While he is sometimes associated with the Asian-American jazz or avant-garde jazz movements, Ho himself was opposed to the use of term "jazz" to describe traditional African-American music because the word "jazz" had sometimes been used pejoratively by white Americans to denigrate the music of African Americans.[3]

Ho sought to define what constitutes Asian-American jazz: "What makes Chinese American music Chinese American? What would comprise an Asian American musical content and form that could transform American music in general rather than simply be subsumed in one or another American musical genre such as 'jazz'?" He polemicized against "the white assimilationist notion of the petty bourgeois Asian American artist that anything by an Asian American artist makes it Asian American," pointing out that, for instance, "Yo-Yo Ma is a cellist who happens to be Chinese/Asian American, not a Chinese/Asian American musician."[4]
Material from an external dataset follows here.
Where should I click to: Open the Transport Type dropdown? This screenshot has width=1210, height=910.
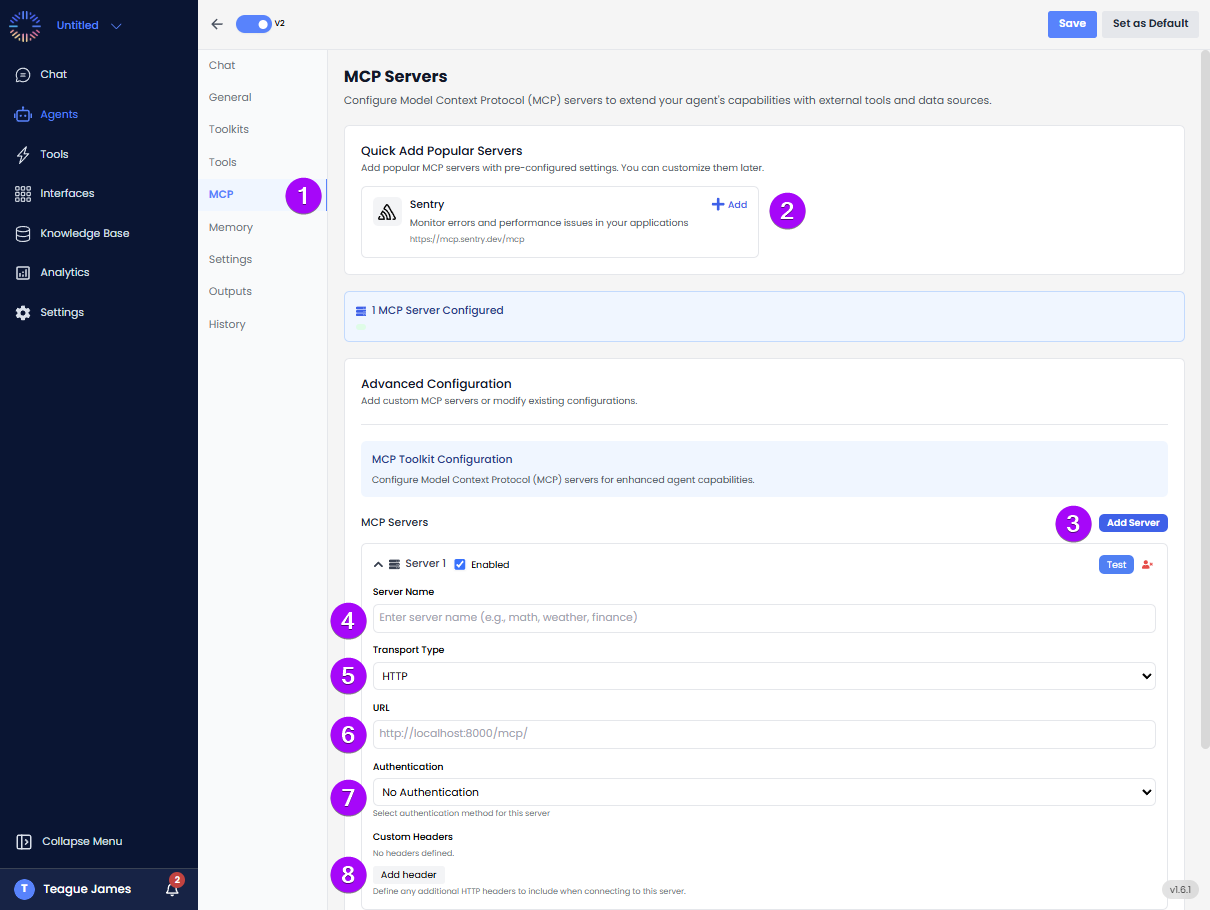763,676
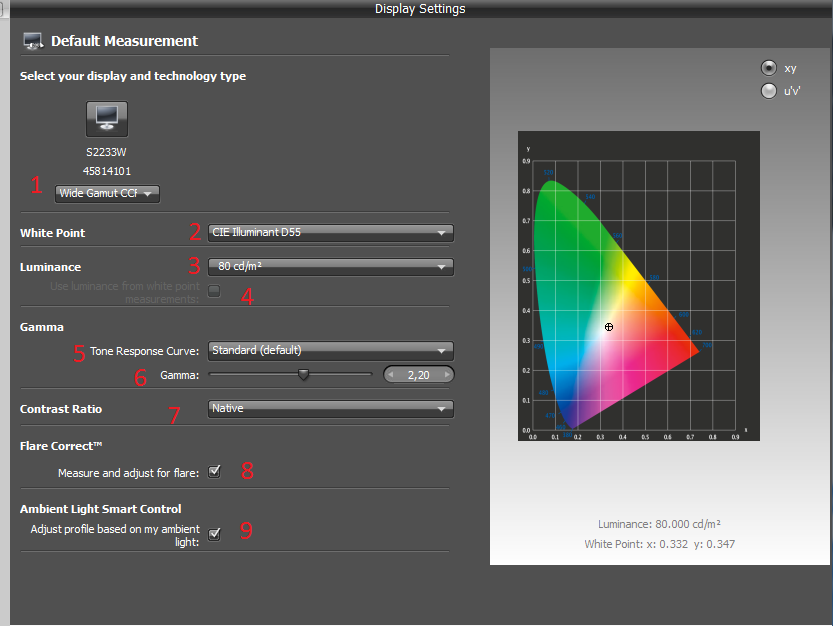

In his role as an activist, many of his works fuse the melodies of indigenous and traditional Asian and African forms of music. He envisioned his music to be a real synthesis: "In opposing cultural imperialism, a genuine multicultural synthesis embodies revolutionary internationalism in music: rather than co-opting different cultures, musicians and composers achieve revolutionary transformation predicated upon anti-imperialism in terms of both musical respect and integrity as well as a practical political economic commitment to equality between peoples."[4]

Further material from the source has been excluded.